Now, we look which modifications $\vB(\vr,t)=\vBp(\vr,t)+\vBq(\vr,t)$ satisfy Maxwell's laws. $$ \begin{array}{rl} \nabla\times\vE(\vr,t) &= -\pd_t\l(\vBp(\vr,t)+\vBq(\vr,t)\r)\\ \nabla\times\vE(\vr,t) &= -\pd_t\vBp(\vr,t)-\pd_t\vBq(\vr,t)\\ 0 &= -\pd_t\vBq(\vr,t) \end{array} $$ That means, the modification $\vBq$ is independent of time. We just write $\vBq(\vr)$ instead of $\vBq(\vr,t)$. The divergence equation for the modified B-field is $0=\div\l(\vBp(\vr,t)+\vBq(\vr)\r)=\underbrace{\div\l(\vBp(\vr,t)\r)}_{=0} + \div\l(\vBq(\vr)\r)$ telling us that the modification $\vBq(\vr)$ must also be source free: $$ \div\vBq(\vr) = 0 $$ Ampere's law is $$ \begin{array}{rl} \nabla\times(\vBp(\vr,t)+\vBq(\vr)) &= \mu_0\eps_0\pd_t \vE,\\ \rot(\vBq(\vr))&=0. \end{array} $$ Free space is simply path connected. Thus, $\rot(\vBq(\vr))=0$ implies that every admissible $\vBq$ can be represented as gradient of a scalar potential $\vBq(\vr)=-\grad\ph(\vr)$.
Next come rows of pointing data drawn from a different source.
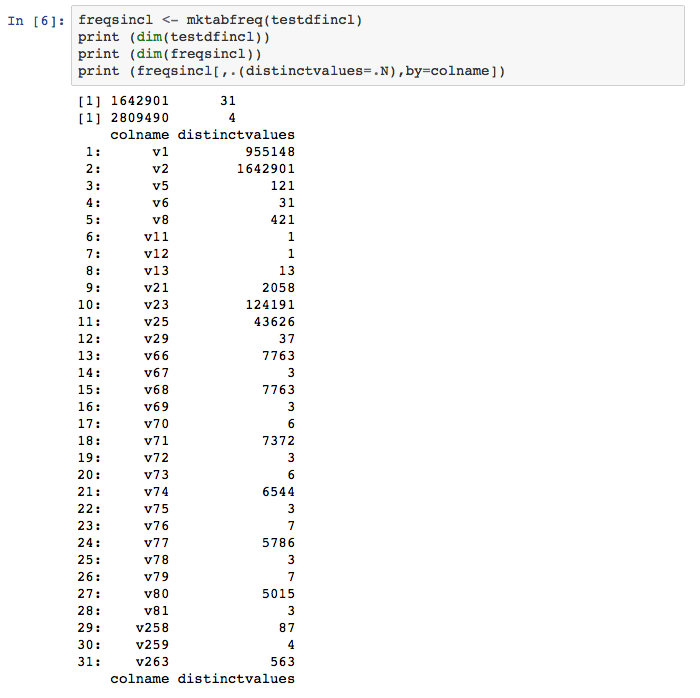Click the v25 row value 43626
This screenshot has width=700, height=698.
tap(274, 321)
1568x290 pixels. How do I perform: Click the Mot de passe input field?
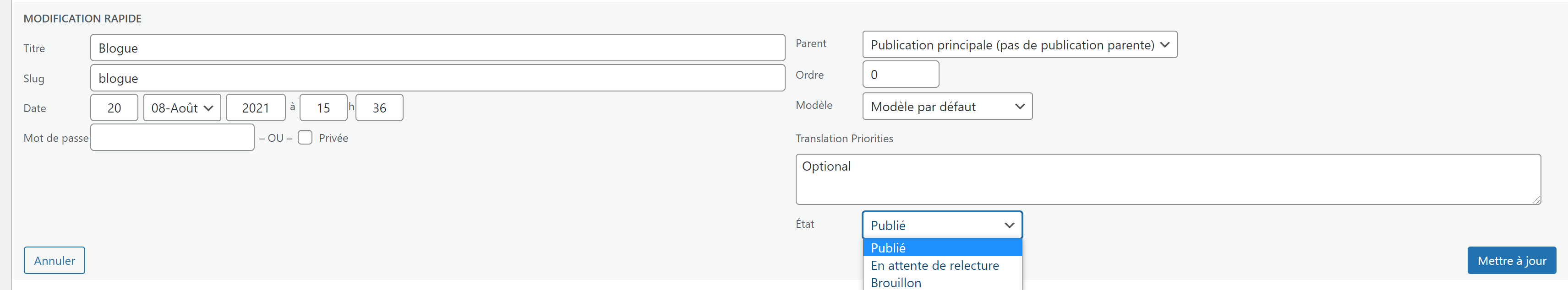point(172,137)
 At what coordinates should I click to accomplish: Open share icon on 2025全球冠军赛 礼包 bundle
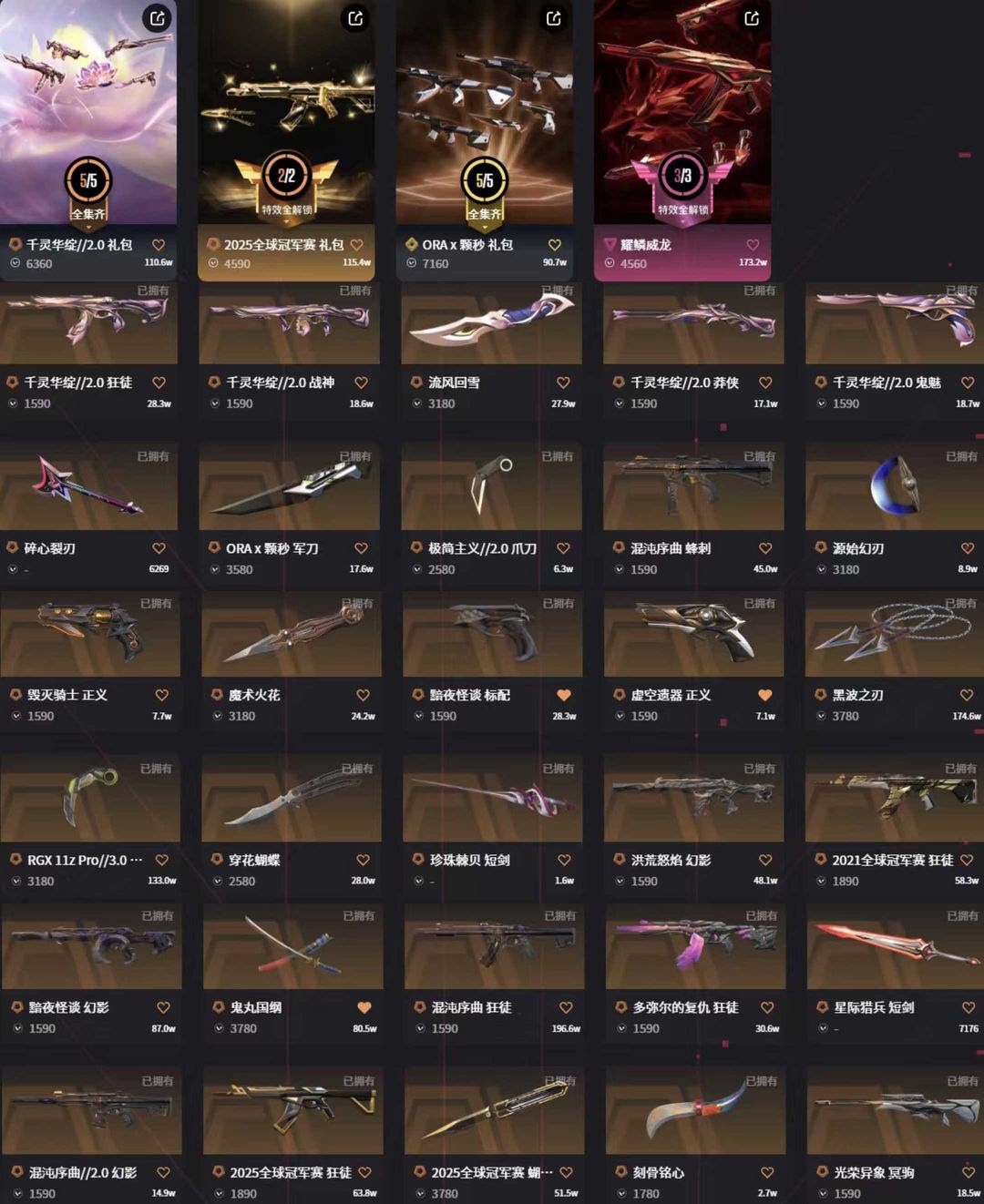[355, 18]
From $\div\vBq(\vr) = 0$ there follows that this potential must satisfy Laplace's equation $$ 0=-\div(\vBq(\vr)) = \div\grad\ph = \Delta\ph $$
That is all what Maxwell's equations for the free space tell us with a predefined E-field and without boundary conditions:
The B-field can be modified through the gradient of any harmonic potential.
The thing is that with problems in infinite space one is often approximating some configuration with finite extent which is sufficiently far away from stuff that could influence the measurement significantly.
How are plane electromagnetic waves produced?
One relatively simple generator for electromagnetic waves is a dipole antenna. These do not generate plane waves but spherical curved waves as shown in the following nice picture from the Wikipedia page http://en.wikipedia.org/wiki/Antenna_%28radio%29.
Nevertheless, if you are far away from the sender dipol and there are no reflecting surfaces around you then in your close neighborhood the electromagnetic wave will look like a plane wave and you can treat it as such with sufficiently exact results for your practical purpose.
In this important application the plane wave is an approximation where the superposition with some constant electromagnetic field is not really appropriate.
We just keep in mind if in some special application we need to superimpose a constant field we are allowed to do it.